How widely have the sentiments of mankind differed as to the possibility and impossibility of annihilation! According to some, nothing so difficult; it requires the infinite power of the Creator to effect it: some go further, and seem to put it out of the power of God himself. According to others nothing so easy: Existence is a state of violence; all things are continually endeavouring to return to their primitive nothing; it requires no power at all; it will do itself; nay, what is more, it requires an infinite power to prevent it.

Many authors consider preservation as a continual reproduction of a thing, which, subsisting no longer of itself, would every moment return into nothing. Gassendi on the contrary affirms, that the world may indeed be annihilated by the same power which first created it, but that to continue it there is no occasion for any power of preservation.

Some divines, of which number the learned Bishop King seems to be, hold annihilation for the greatest of all evils, worse than even the utmost torments of hell flames; whilst others, with some of the eastern philosophers, acknowledge annihilation for the ultimate pitch of happiness human nature is capable of; that sovereign good, that absolute beatitude, so long vainly sought for by the philosophers, is found here.
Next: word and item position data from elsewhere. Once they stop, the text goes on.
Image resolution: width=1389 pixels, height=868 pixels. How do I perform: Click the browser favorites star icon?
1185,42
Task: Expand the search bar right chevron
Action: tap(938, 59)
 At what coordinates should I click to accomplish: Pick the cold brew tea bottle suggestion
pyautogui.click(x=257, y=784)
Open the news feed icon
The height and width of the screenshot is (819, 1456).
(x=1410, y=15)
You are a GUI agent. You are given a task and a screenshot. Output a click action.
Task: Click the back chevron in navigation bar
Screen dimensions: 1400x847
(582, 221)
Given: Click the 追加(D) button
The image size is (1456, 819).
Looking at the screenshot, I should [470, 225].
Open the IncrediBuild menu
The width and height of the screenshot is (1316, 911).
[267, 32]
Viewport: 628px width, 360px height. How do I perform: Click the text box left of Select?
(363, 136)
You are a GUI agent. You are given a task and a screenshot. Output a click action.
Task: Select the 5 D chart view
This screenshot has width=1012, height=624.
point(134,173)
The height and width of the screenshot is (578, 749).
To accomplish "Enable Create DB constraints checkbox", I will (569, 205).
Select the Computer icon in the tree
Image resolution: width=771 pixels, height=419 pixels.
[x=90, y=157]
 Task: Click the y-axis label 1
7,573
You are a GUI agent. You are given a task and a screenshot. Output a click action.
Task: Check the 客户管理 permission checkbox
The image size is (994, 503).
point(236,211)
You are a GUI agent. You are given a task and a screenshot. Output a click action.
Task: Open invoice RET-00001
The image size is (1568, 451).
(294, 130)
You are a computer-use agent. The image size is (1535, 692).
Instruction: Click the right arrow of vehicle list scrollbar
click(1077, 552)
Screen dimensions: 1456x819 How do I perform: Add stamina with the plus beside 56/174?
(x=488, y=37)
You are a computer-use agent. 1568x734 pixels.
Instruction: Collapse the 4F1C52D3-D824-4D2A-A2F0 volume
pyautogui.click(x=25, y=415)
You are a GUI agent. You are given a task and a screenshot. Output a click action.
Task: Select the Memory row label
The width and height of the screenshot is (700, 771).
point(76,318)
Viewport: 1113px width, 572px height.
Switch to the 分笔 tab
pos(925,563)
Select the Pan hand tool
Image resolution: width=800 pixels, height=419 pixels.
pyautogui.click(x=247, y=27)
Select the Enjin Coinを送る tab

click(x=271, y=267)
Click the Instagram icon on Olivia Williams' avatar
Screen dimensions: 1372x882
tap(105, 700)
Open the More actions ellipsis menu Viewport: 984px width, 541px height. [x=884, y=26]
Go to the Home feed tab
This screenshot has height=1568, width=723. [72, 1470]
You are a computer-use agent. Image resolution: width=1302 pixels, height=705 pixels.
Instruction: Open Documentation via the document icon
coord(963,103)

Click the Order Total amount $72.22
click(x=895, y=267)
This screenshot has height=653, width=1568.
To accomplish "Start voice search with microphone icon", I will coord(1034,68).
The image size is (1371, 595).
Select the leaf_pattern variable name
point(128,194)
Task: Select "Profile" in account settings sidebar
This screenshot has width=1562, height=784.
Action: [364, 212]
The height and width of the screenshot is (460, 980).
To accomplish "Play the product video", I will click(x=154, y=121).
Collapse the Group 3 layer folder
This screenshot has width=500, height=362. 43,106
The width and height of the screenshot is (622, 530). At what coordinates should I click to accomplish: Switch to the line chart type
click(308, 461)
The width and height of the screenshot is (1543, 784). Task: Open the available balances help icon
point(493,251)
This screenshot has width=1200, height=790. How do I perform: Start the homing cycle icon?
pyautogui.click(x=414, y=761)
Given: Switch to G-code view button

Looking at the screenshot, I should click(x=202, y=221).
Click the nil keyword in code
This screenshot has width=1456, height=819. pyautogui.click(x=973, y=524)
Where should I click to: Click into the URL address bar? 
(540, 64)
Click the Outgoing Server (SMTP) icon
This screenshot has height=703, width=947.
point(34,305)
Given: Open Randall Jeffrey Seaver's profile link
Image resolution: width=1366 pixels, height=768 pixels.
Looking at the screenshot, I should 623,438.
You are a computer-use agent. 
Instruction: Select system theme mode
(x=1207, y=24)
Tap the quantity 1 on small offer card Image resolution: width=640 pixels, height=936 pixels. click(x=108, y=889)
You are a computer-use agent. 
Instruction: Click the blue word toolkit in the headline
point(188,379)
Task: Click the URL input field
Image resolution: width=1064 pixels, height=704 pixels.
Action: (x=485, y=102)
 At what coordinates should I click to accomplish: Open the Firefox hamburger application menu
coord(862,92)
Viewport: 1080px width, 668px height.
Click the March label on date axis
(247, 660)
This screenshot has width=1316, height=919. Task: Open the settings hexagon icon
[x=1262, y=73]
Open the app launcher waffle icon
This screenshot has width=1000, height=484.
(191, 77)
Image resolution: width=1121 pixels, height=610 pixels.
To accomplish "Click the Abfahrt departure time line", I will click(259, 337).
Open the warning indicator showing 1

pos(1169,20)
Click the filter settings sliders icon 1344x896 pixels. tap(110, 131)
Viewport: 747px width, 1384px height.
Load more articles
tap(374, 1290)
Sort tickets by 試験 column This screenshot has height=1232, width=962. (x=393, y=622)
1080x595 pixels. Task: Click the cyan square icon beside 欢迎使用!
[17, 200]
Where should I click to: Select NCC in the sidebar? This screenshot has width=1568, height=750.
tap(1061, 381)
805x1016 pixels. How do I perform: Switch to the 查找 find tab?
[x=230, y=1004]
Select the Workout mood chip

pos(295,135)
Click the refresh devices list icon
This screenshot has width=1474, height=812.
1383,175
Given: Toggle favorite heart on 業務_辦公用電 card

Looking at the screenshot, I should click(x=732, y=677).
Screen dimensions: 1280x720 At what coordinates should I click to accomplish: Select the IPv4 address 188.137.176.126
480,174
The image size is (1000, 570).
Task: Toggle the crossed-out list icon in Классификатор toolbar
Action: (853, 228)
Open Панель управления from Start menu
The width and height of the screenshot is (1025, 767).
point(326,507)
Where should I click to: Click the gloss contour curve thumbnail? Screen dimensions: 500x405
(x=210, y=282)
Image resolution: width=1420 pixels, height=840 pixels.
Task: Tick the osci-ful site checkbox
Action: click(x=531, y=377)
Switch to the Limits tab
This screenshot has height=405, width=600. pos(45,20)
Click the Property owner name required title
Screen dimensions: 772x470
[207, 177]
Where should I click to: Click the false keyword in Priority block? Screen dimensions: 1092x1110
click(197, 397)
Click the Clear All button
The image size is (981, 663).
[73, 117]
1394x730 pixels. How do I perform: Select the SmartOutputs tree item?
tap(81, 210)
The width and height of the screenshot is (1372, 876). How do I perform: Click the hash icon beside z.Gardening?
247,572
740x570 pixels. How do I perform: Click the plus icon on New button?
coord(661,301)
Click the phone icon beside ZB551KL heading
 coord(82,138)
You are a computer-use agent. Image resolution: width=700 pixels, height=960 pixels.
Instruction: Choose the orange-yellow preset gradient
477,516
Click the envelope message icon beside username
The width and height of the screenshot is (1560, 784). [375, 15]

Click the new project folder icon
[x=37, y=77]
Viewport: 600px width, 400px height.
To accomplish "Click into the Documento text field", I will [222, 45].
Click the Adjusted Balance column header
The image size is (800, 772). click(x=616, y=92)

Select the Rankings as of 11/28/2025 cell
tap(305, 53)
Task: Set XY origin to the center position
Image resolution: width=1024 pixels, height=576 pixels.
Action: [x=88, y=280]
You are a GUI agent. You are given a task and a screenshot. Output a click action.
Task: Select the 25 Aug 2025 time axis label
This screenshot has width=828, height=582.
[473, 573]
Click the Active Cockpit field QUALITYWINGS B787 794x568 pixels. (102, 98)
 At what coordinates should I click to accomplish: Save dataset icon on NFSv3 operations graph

No wonder it had been so long concealed; for who would have thought of looking for the summum bonum, where others have placed, the sum of misery?

The said prelate proposes it as a question, Whether suffering eternal torments be a greater evil than not existing? He thinks it highly probable, that the damned, will be such fools, that feeling their own misery in the most exquisite degree, they will rather applaud their own conduct, and choose to be, and to be what they are, rather than not to be at all; fond of their condition, however wretched, like people enraged, they will persist in their former sentiments without opening their eyes to their folly, and perforce by way of indignation and revenge. Mr Bayle refutes him on this head; but might, one would think, have saved himself the trouble.

The Talapoins hold it the supreme degree of happiness to have the soul totally annihilated, and freed from the burden and slavery of transmigrations. They speak of three Talapoins, who, after a great number of transmigrations, became gods; and when arrived at this state, procured this further reward of their merit, to be annihilated. The ultimate reward of the highest perfection man can arrive at is neurepon, or annihilation; which at length is granted to those who are perfectly pure and good, after their souls have wandered many thousand years through various bodies.